The recently released film First Man chronicles the history of lunar exploration, seen through the eyes of Neil Armstrong, the first human to personally experience what Buzz Aldrin called a “magnificent desolation.”  In some ways the film also reminds us humans have not returned to the Moon since 1972. While the later landings, and much of the Space Shuttle and International Space Station programs have maintained a human presence in space, in some ways they have become ordinary, falling short of the inspiration we found in the flights of Apollos 8 and 11.  Much of our progress in science education has taken place with inspiration from, and in response to the heroic deeds undertaken in pushing the boundaries of human knowledge and capabilities.

A few years ago, the theme for the annual International Observe the Moon Night was “What does the Moon mean to me?”  Expressing meaning can take a lot of forms, most of them in the form of stories.
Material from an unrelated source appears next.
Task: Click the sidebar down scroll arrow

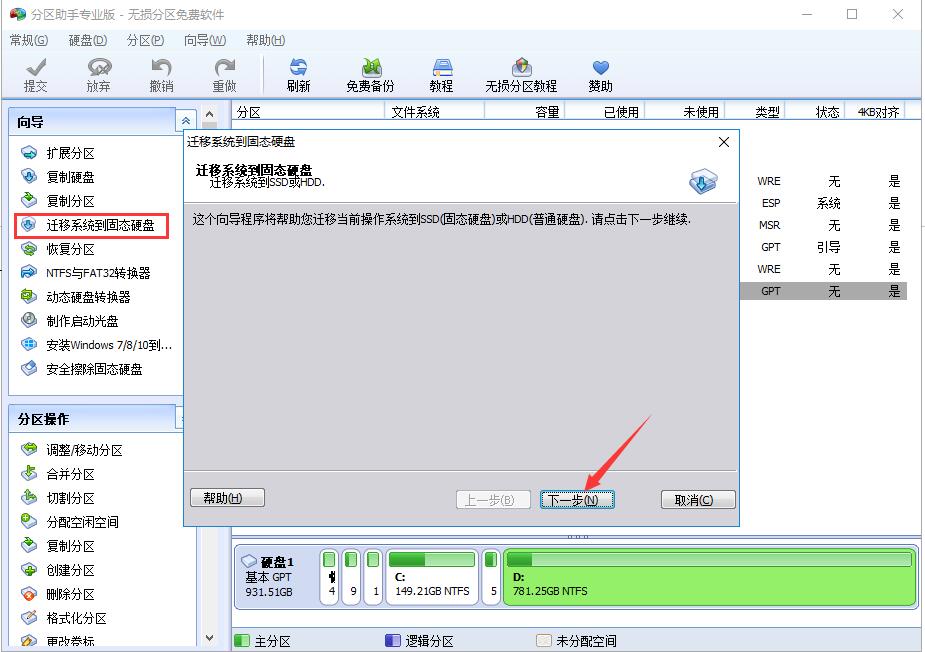Action: point(209,637)
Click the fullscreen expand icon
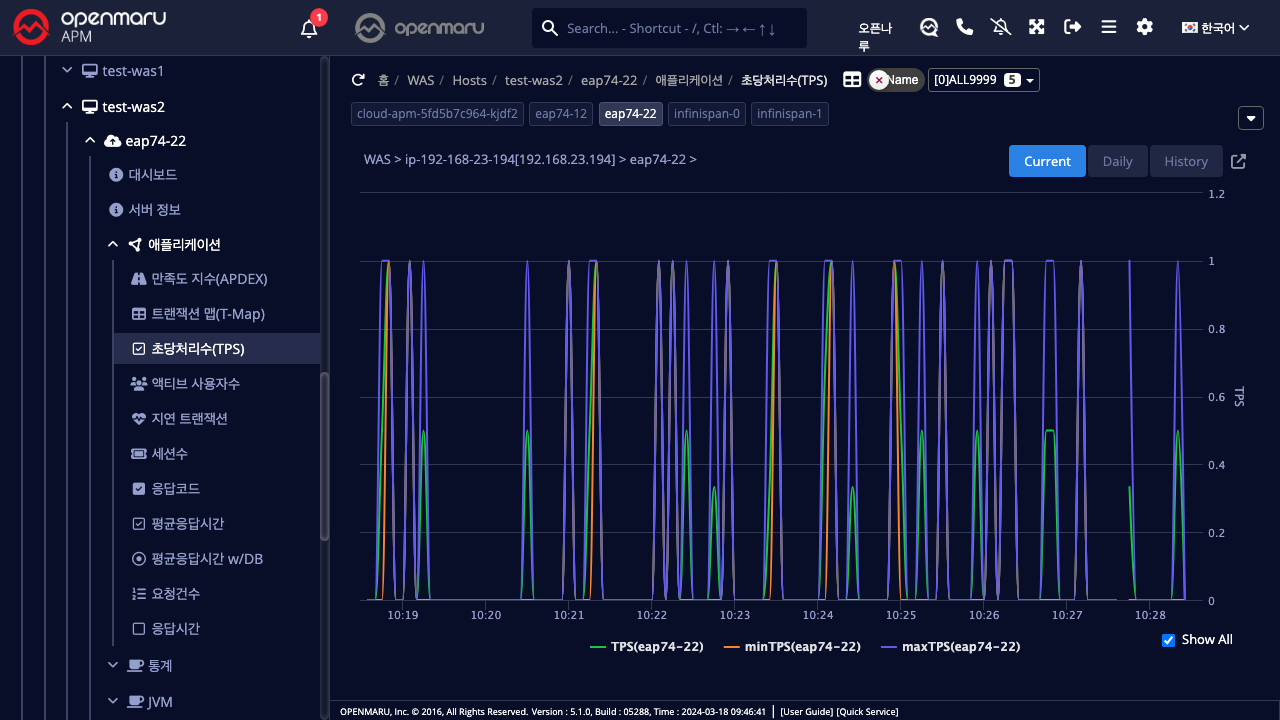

Humans have long told stories about the Moon and what it means to them, and their culture.  As we learn more about the Moon, it turns out the story incorporates much more than the personal or anthropomorphic aspects we impose on this object in the sky. The story is one of exploration and science, as the Moon has its own story to tell about its creation and relationship to the solar system and beyond.  From this perspective, exploration is really just learning the story a place has to tell. And at this point in history we are starting to learn the language the story is in, and discovering how to ask the right questions.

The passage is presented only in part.